The main focus in our laboratory is the
identification and physiological characterization of
adipocyte-specific gene products and the elucidation of
pathways that are an integral part of the complex set of
reactions that drive adipogenesis. The hope is to unravel
novel mechanisms and identify novel proteins that could serve
as potential links between the adipocyte and the process of
whole body energy homeostasis, thereby defining novel targets
for pharmacological intervention and further define the role
of adipose tissue as an endocrine tissue. Until recently,
adipose tissue has been considered to be a mere storage
compartment of triglycerides. It is now becoming clear that
adipocytes are highly responsive to extracellular stimuli,
play a central role in overall energy homeostasis and are also
essential for certain aspects of the immune system.
Many epidemiological studies currently suggest a positive correlation between the prevalence of obesity and cancer incidence and mortality. Rigorous meta-analysis studies demonstrate strong associations of obesity with esophageal adenocarcinoma, thyroid, colon and renal cancers in males and endometrial, gallbladder, esophageal adeno-carcinoma, ovarian and renal cancers in females. In addition, postmenopausal breast, pancreatic, thyroid and colon cancers also showed strong positive associations in females. While the epidemiological evidence linking obesity with cancer incidence is strong, particularly with breast cancer, the underlying mechanistic connections remain elusive.
Our expertise lies at the level of adipocyte physiology. As adipose tissues becomes dysfunctional, the altered physiological state of obese adipose tissue holds the key to enhanced mitogenic effects on tumor development and progression, in part through altered paracrine and endocrine signals. Evidence supporting growth-stimulatory roles of adipocyte-derived factors (such as adipokines and lipid metabolites) on cancer progression has been highlighted in several of our papers. We have published a number of additional papers over the past 8 years, examining the contributions of specific adipokines, such as adiponectin, leptin and have summarized these observations in many reviews and commentaries.

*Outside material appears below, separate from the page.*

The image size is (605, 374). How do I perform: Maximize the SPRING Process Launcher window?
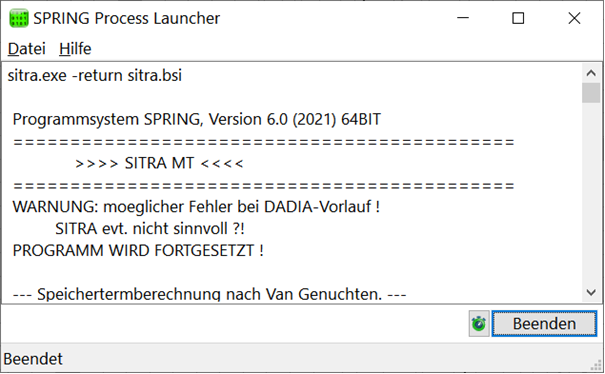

Our most recent published efforts focus on two important aspects of tumor growth in the context of metabolic dysregulation. A recent study entitled “Neuregulin 1-HER axis as a key mediator of hyperglycemic memory effects in breast cancer” is dealing with the epigenetic consequences of a transient exposure to hyperglycemic conditions with respect to tumor growth. Poor outcomes in diabetic patients are observed across a range of human tumors, suggesting that cancer cells develop unique characteristics under diabetic conditions. Cancer cells exposed to hyperglycemic insults acquire permanent aggressive traits of tumor growth through epigenetic modifications, even after a return to euglycemic conditions. Comparative genome-wide mapping of hyperglycemia-specific open chromatin regions and concomitant mRNA expression profiling revealed that neuregulin-1 gene, an established endogenous ligand for the HER3 receptor, is activated through a putative distal enhancer. Our findings highlight the targeted inhibition of NRG1-HER3 pathways as a target for the treatment breast cancer patients with associated diabetes. Endotrophin, a cleavage product of an abundant extracellular matrix component of adipose tissue, Col VIα3. Col VI is ubiquitously expressed throughout various connective tissues, such as blood vessels, muscle, lung and skin. However, adipose tissue is by far the most abundant COLVI source. COLVI is a large collagenous glycoprotein composed of the 3 chains, α1, α2, and α3. Once secreted into the extracellular space, COLVI tetramers organize into microfibrils. The carboxyl-terminal C5 domain of the α3 chain is subsequently cleaved off from the COLVI microfibrils by proteolytic activity. However, little is known about the functional roles or details of cleavage process for the C5 domain. In our previous studies, we have determined that adipocyte-derived COLVI is a tumor-promoting factor, and COLVI null mice (COL6-/-) display an attenuated formation of early hyperplasia and primary tumor growth. Endotrophin, as the active ColVI moiety, is critically involved in cancer progression. It acts as a potent pro-fibrotic agent, it is a chemokine that attracts macrophages and endothelial precursor cells and potently stimulates endothelial to mesenchymal transition (EMT) of tumor cells. As such, it potently induces chemoresistance.
Additional efforts focus on the role of the innate immune response to tumor invasion in the mammary gland.